Making sure to blend established and young talent in their carefully curated line-ups, the four friends behind Paris Popfest regularly invite bands from as far and wide as the USA, Sweden, Scotland, or Spain-while making sure the local French scene gets its fair representation too. Under the Radar takes a look at what’s in store for this year’s edition.

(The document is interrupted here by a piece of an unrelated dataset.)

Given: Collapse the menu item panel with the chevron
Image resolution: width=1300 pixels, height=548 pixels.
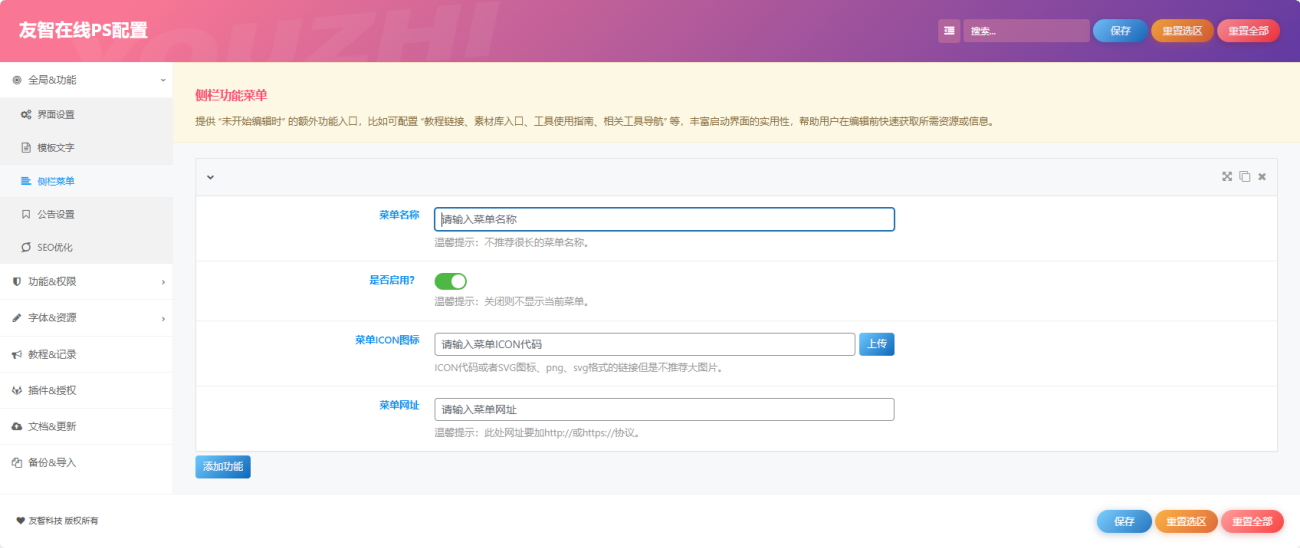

It’s a rare feat to come back from a hiatus of more than 10 years and still deliver songs that are (at least) on a par with the DIY-dance-pop hits that made the 1990s and early 2000s sound so good. Yet that’s exactly what Bis have done. Their fourth studio album, Slight Disconnects, was released earlier this year, garnering enthusiastic reviews and leading to a fresh wave of excitement for the Scottish trio’s idiosyncratic noise pop anthems. Following a string of solid live performances at Long Division and Indietracks, among others, Bis’ show (Friday 20th) will definitely be one of the highlights of the festival (just make sure to put your dancing shoes on).

BMX Bandits

Famously hailed as the only band Kurt Cobain would have joined, if he hadn’t formed Nirvana, BMX Bandits are another hugely underrated Scottish legend in this year’s Paris Popfest line-up. This brainchild of Duglas T. Stewart took off in the post-industrial town of Bellshill on the outskirts of Glasgow back in the 1980s. Over the years, through their subsequent incarnations, the Bandits have been churning out guitar pop gems that alternate between elation and heartbreak with unflinching, soul-bearing honesty. Expect a headline Saturday performance (September 21st) that is as powerful as it is moving.

Andreas Dorau

How do you even start describing someone whose career spans almost as many years as it does genres? Andreas Dorau’s first notable music moment came in 1981, when he was just 16, with “Fred vom Jupiter,” a catchy song that combined German New Wave with a Talulah-Gosh-like chorus. Since then, Dorau has regularly readjusted his focus, breezing through bubblegum, dance, leftfield electronica, junk shop glam, and yacht rock, making it all the more difficult to pigeonhole him into a single slot. His Friday (September 20th) show will definitely provide a healthy dose of eclecticism and humour: think two-minute anthems about the ability to say “no,” invisible dancers, or a surprisingly prophetic 1988 song “Demokratie,” with a chorus that goes: “That’s democracy/it never gets boring.” Now there’s an earworm for our interesting times…


The youngest band in the line-up, this up-and-coming Parisian four-piece combine ‘80s UK indie and ‘90s U.S. lo-fi influences into a surprisingly fresh blend of jangly rock backed with some pretty ace synthesizers and intriguing lyrics. With just two EPs under their belts so far, it will be really interesting to hear a full-length set from this lot on Saturday (September 21st).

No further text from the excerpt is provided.